Like jewelry for your yard, gorgeous cape honeysuckle is a show-stopper with its stunning clusters of trumpet-shaped orange blossoms and fern-like foliage.
This viney, wide-spreading shrub blooms on and off all year, and makes a fabulous flowering hedge that attracts butterflies and birds including hummingbirds.
It can be left to grow very wide and kept at a height you can live with.
Though it's not a true honeysuckle, plants like these which are part climber and part shrub make versatile landscape plants. Like bougainvillea, it's all in how you train it, trim it, and want it to grow.
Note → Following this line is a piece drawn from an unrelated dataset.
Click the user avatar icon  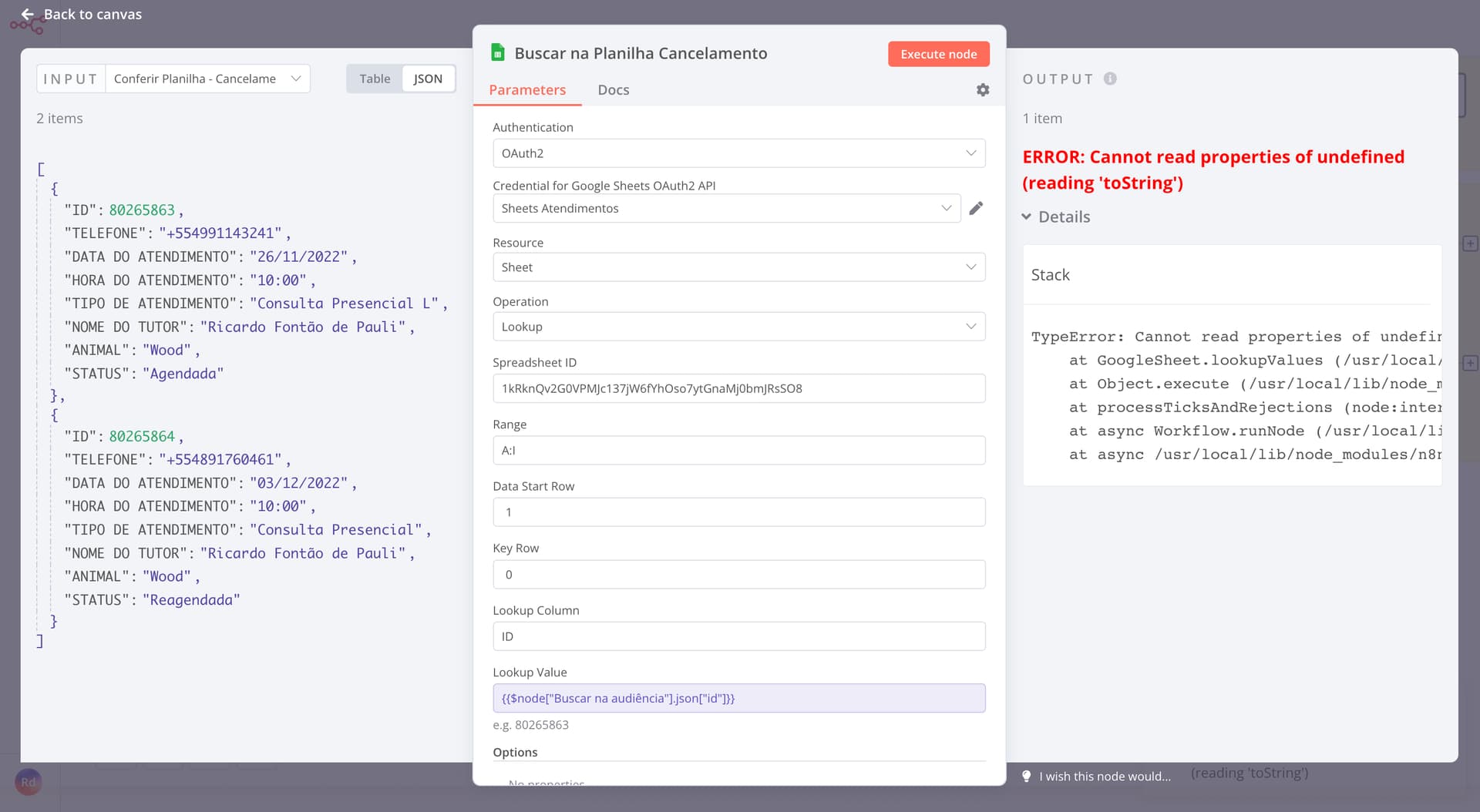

As a shrub or small tree or growing up over an arbor, the plant can be tamed to fit your landscaping needs.
Most homeowners grow it in bush form and it looks best when left to grow wide with a natural shape rather than manicured with hedge trimmers.
There are several other varieties with flowers in yellow and peach, though the blazing orange honeysuckle is by far the most popular and more readily available.
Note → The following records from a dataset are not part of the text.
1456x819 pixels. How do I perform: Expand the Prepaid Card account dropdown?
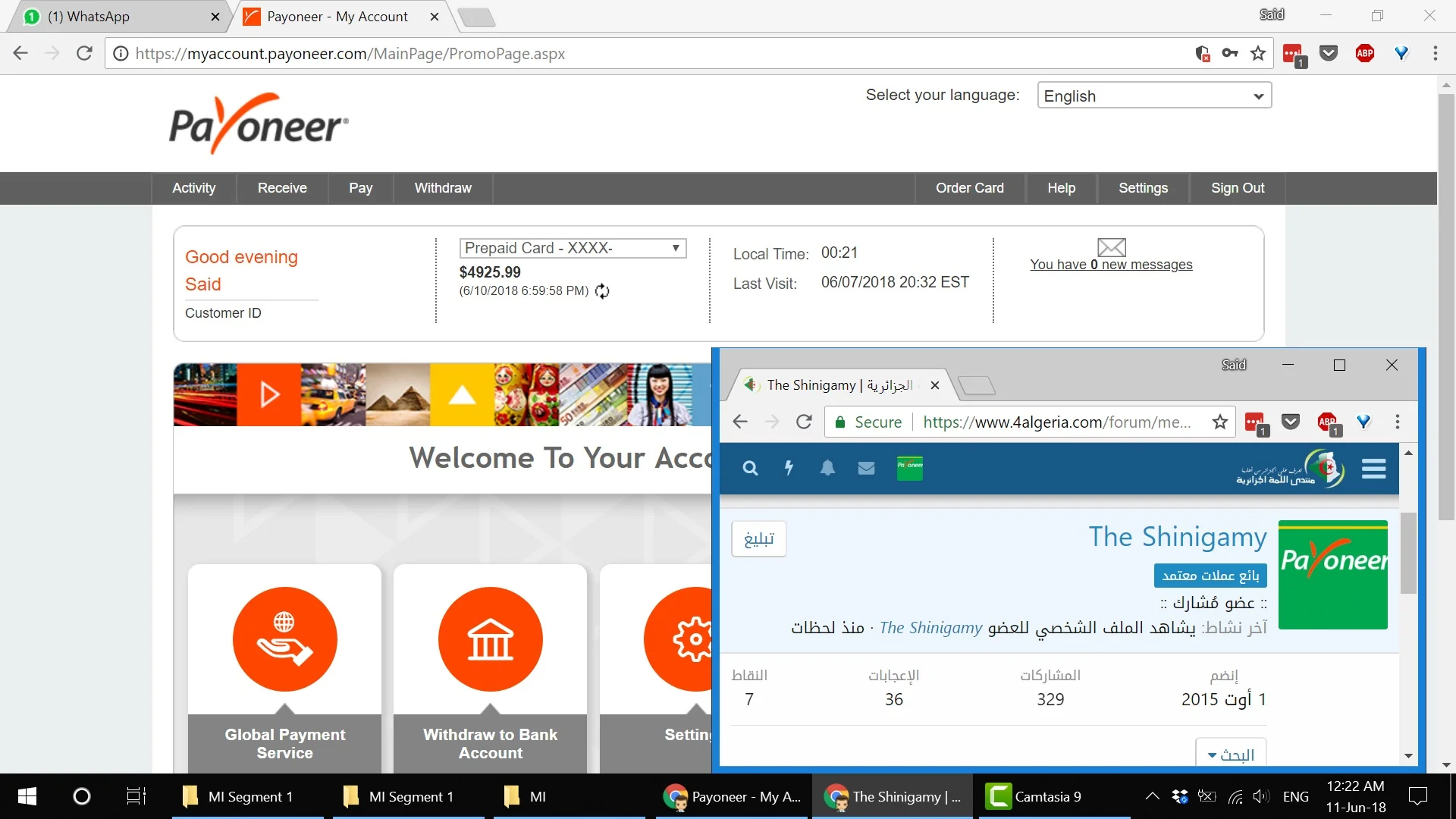[x=573, y=248]
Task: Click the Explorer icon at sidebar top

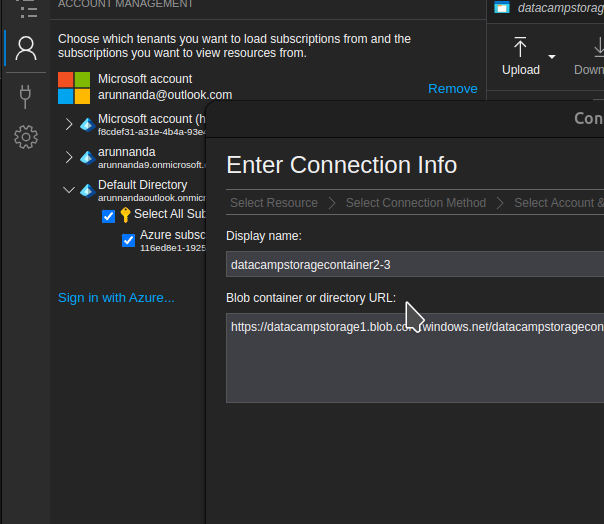Action: [26, 8]
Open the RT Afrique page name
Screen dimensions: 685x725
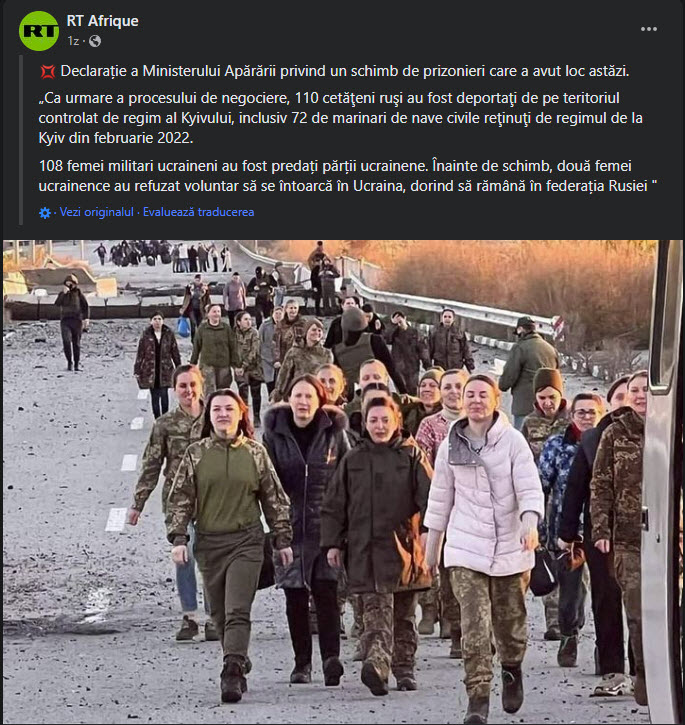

These are fast growing, evergreen plants that need full to part sun to look their best.
They're salt-tolerant and cold-hardy, doing fine anywhere in south Florida.
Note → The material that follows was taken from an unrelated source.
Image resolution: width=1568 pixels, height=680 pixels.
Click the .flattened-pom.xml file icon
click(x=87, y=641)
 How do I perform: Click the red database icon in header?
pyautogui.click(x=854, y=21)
Size is up to you. Cape honeysuckle grows as much as 6 feet (or more) wide if you let it, or it can be trimmed to be about 4 or 5 feet in width. Its height varies...you can keep it 3 to 5 feet tall or let it grow quite a bit larger (and even let it climb, if you prefer).
Add a combination of top soil or organic peat moss and composted cow manure to the hole when you plant.
Cut the plant back a bit after each bloom cycle.
Trim off wandering tendrils now and then to keep it more bush than vine.
Water on a regular basis but don't keep it overly wet.
Fertilize 3 times a year - in spring, summer and autumn - with a good granular fertilizer.
Place these shrubs 3 feet apart if you want them to grow together quickly.
Or you can situate them farther apart, about 5 feet, and they will fill in eventually.
Keep in mind nearby plants may be overtaken by the wide spread and rambling habit of cape honeysuckle, so allow plenty of room all around.
This shrub will do fine in a container, and works very well in planter boxes.